Dank internationaler Entwicklungsgelder, einer starken Konsumnachfrage der UNMIT Mitarbeiter und zusätzlicher Staatsausgaben war TLS kaum von der weltweiten Finanz-und Wirtschaftskrise betroffen.
Da eine industrielle Basis nicht vorhanden ist, wird die wirtschaftliche Entwicklung im wesentlichen durch die Einnahmen aus dem Öl- und Gasgeschäft sowie dem 6,9 Mrd. USD (Stand 31.12.2010) umfassenden Petroleum Fonds (JAPD) finanziert, mit dem wirtschaftliche Engpässe abgemildert werden. Die Staatseinnahmen alleine aus dem Öl-und Gasbereich beliefen sich 2010 auf 2,2 Mrd. USD (2009: 1,65 Mrd. USD).
Die Staatsausgaben von rd. 840 Mio. . USD in 2010 werden – bei direkten und indirekten Steuereinnahmen sowie Gebühren von lediglich rd. 90 Mio. USD (nach IWF) – durch die Erträge aus der Ausbeutung der Öl- und Gasvorkommen gedeckt; für 2011 wird bei den Staatsausgaben ein Budget von 1,3 Mrd. USD angesetzt.
Zur Verbesserung der Infrastruktur und der Entwicklung des Bildungskapitals wurden im Budgetansatz 2011 zwei neue Fonds etabliert: der Infrastructure Fund mit 599 Mio. USD und der Human Capital Development Fund mit 25 Mio. USD. Alleine zum Ausbau des nationalen Stromübertragungsnetzes sollen 166 Mio. USD bereitgestellt werden.

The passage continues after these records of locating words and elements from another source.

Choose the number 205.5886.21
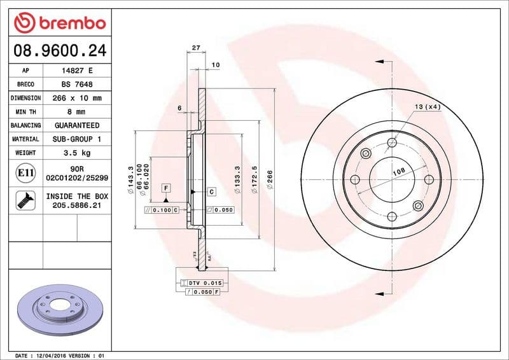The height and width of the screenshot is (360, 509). click(x=76, y=206)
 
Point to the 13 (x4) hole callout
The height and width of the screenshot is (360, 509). click(x=428, y=107)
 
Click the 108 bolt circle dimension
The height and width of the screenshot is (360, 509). click(x=398, y=171)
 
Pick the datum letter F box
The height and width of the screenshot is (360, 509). click(x=165, y=188)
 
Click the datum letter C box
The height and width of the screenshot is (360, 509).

Da sich die Lage des Staatshaushalts aufgrund der gestiegenen Einnahmen im Öl-und Gassektor in Folge des hohen Ölpreises in den letzten Jahren zusehends verbesserte und die internationalen Hilfeleistungen bisher als Zuschüsse („grants“) gewährt wurden gibt es keine Auslandsschulden. Die Devisenreserven im 2. Quartal 2010 beliefen sich auf 188 Mio. USD
Als Währung hat Timor-Leste im Januar 2000 den US-Dollar eingeführt. Dies hatte bisher den positiven Effekt geringer Inflationsraten; aufgrund der Dollarschwäche und anziehender Preise für – importierte – Nahrungsmittel wird der mittlere Preisanstieg für 2010 auf 4,2% geschätzt (IWF); nach geschätzten 1,3% e für 2009 .

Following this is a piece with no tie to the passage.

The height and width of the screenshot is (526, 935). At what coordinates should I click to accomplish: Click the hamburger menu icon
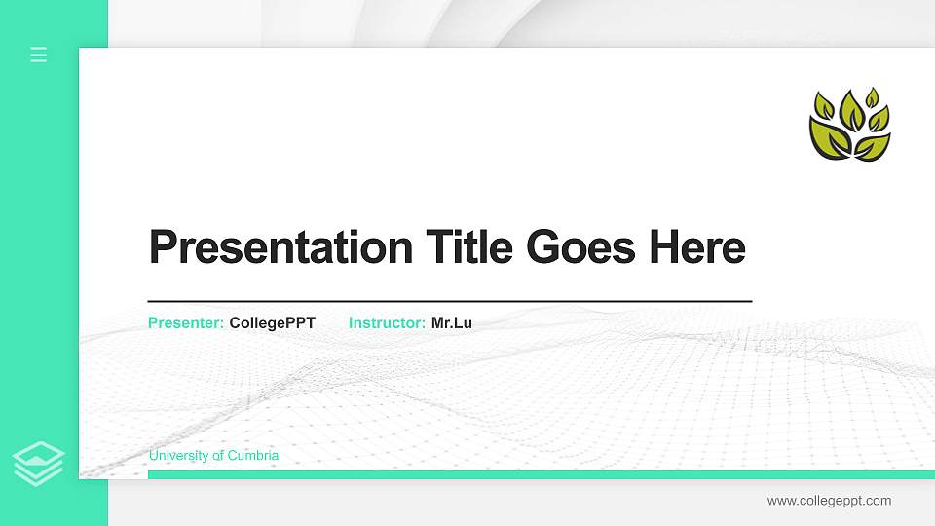pos(39,55)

2010 verzeichnete die timoresische Wirtschaft ein Wachstum von rd. 8% (2009: 7% ); für 2011 wird – so die Prognose des IWF – von einem Wachstum von 7,1% ausgegangen. Dennoch gehört Timor-Leste nach wie vor zu den am wenigstens entwickelten Ländern.
Die langfristigen Wachstumsziele der Regierung im Nicht-Öl- und Gassektor liegen bei 5 bis 6 Prozent; hierfür sind allerdings erhebliche Anstrengungen im Ausbau der Infrastruktur, im Bildungswesen sowie in der Entwicklung einer effizienten Landwirtschaft notwendig um dieses Ziel zu erreichen.
Die Anstrengungen, die unternommen werden müssen, um das Land nach den Zerstörungen im Nachgang des Unabhängigkeitsreferendums im Jahre 1999 wieder aufzubauen, sind immer noch enorm. Seinerzeit wurden 2/3 der physischen Infrastruktur des Landes zerstört und das Bruttoinlandsprodukt (GDP) fiel 1999 um 30 Prozent. In den beiden Folgejahren 2000 und 2001 stieg das Bruttoinlandsprodukt – getragen von der Nachfrage an Dienstleistungen und vom Bausektor, beides bedingt durch die hohe internationale Präsenz und Aufbauhilfe, kräftig an (15,4 bzw. 18,3%) und das Vorkrisenniveau wurde wieder erreicht. Seit dem Übergang in die Unabhängigkeit und dem schrittweisen Rückzug der internationalen Organisationen gingen diese Wachstumsfaktoren deutlich zurück und das Nicht-Öl-Bruttoinlandsprodukt pro Kopf stagnierte bis 2007 bei knapp 400 US-Dollar. In 2009 konnte dieser Wert auf 543 USDr und in 2010 auf 570US-Dollar aufgrund der positiven wirtschaftlichen Entwicklung gesteigert werden- trotz dieser Steigerungen zählt Timor-Leste zu den ärmsten Ländern der Welt. Dies äußert sich in darin, dass 44% der Bevölkerung von weniger als 1 US-Dollar am Tag leben. Nach Angaben des IWF leben 41% der Bevölkerung in Armut, mit signifikanten Unterschieden zwischen Stadt und Land und den besser gestellten östlichen gegenüber den unterentwickelten westlichen Provinzen.; nur ein Drittel der Bevölkerung hat Zugang zu Elektrizität. Die Geburtenrate von 2,4% (IWF) verschärft das Problem zusätzlich.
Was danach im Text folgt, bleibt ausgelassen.